Notably, the provisions of ERISA, 29 U.S.C. § 1132(e)(1), do not preempt state law on this point. ERISA requires only that the portion of the net settlement proceeds attributable to the decedent's survival action be subject to subrogation by his or her medical benefit plan. Federal law does not affect the amount of the insurance proceeds payable to the decedent's legal beneficiaries as compensation for the decedent's wrongful death. As the court in Administrative Committee of Dillard's made clear, an ERISA plan is entitled to recover only funds paid to the covered person. The probate court in question concluded that the entire settlement was a recovery paid to Saah's children for her wrongful death rather than to Saah herself for pain and suffering prior to death. As a result, the settlement proceeds represented "a recovery outside of Dillard's reach." 2015 WL 3466568, at *2.
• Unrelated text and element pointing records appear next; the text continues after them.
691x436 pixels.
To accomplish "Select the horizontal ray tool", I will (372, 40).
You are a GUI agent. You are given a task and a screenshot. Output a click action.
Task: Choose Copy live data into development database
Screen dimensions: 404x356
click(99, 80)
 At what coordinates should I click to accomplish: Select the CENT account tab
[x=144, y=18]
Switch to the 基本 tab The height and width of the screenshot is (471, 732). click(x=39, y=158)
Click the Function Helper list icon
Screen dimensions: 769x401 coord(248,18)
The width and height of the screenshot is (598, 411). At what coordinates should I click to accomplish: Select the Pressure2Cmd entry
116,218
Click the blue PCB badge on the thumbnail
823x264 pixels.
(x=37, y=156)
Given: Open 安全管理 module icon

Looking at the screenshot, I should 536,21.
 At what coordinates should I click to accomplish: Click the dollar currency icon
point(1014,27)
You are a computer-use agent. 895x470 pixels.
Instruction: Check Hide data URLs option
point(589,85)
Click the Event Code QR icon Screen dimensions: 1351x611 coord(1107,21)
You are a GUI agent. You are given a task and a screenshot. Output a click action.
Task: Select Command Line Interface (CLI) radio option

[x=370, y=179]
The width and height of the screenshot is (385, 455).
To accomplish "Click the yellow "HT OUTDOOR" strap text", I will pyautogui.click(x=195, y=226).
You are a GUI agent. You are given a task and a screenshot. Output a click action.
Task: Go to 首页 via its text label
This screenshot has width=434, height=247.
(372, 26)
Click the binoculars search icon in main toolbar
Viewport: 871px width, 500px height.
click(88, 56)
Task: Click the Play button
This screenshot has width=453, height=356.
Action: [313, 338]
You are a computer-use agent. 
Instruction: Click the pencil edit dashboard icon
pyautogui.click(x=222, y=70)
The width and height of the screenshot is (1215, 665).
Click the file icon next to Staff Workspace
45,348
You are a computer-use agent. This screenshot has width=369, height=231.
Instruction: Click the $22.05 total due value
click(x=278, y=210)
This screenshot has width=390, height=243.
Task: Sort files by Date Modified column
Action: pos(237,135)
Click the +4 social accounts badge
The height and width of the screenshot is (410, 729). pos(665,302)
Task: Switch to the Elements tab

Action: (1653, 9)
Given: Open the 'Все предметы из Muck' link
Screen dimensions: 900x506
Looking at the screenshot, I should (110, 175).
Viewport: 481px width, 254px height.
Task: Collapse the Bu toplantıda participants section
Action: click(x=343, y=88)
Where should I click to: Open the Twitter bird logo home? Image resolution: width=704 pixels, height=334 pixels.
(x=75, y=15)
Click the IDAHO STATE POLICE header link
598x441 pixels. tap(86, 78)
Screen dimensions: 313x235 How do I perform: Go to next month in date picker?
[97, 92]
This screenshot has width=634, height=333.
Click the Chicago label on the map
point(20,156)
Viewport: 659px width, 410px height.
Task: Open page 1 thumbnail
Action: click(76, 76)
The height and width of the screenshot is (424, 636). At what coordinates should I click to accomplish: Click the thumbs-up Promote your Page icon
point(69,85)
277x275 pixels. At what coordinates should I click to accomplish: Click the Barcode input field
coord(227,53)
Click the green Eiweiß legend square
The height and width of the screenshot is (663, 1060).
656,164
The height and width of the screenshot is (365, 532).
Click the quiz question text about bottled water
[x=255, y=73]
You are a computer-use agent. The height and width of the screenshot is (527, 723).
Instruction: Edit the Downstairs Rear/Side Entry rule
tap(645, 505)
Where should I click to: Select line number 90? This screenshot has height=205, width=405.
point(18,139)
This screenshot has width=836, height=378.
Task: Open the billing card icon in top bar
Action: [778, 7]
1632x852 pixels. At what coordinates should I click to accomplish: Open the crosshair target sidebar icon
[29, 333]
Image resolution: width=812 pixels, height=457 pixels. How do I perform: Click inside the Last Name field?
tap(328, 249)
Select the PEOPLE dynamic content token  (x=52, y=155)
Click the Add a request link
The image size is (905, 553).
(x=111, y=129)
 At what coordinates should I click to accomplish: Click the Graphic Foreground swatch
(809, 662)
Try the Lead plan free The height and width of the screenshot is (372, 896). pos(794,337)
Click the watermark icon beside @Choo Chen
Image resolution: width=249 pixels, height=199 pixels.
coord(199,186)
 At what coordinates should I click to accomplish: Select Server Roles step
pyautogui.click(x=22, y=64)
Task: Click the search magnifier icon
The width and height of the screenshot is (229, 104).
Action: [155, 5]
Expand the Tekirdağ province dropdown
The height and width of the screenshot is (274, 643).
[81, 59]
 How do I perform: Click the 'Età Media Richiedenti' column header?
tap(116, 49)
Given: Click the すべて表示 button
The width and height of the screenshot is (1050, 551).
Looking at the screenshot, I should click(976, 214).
The reasoning of Administrative Committee of Dillard's is important in setting a limitation on the amount or proportion of a wrongful death settlement or verdict that must be paid over to a health plan provider to reimburse the plan for medical costs paid on the decedent's behalf. Because such medical costs are typically very high, reimbursement could potentially negate the entire settlement or verdict, leaving little or nothing for the decedent's beneficiaries. If the relevant state law places the portion of the settlement allocable to the wrongful death claim outside the reach of the ERISA medical plan, the decedent's family will retain a far greater share of the net settlement or verdict.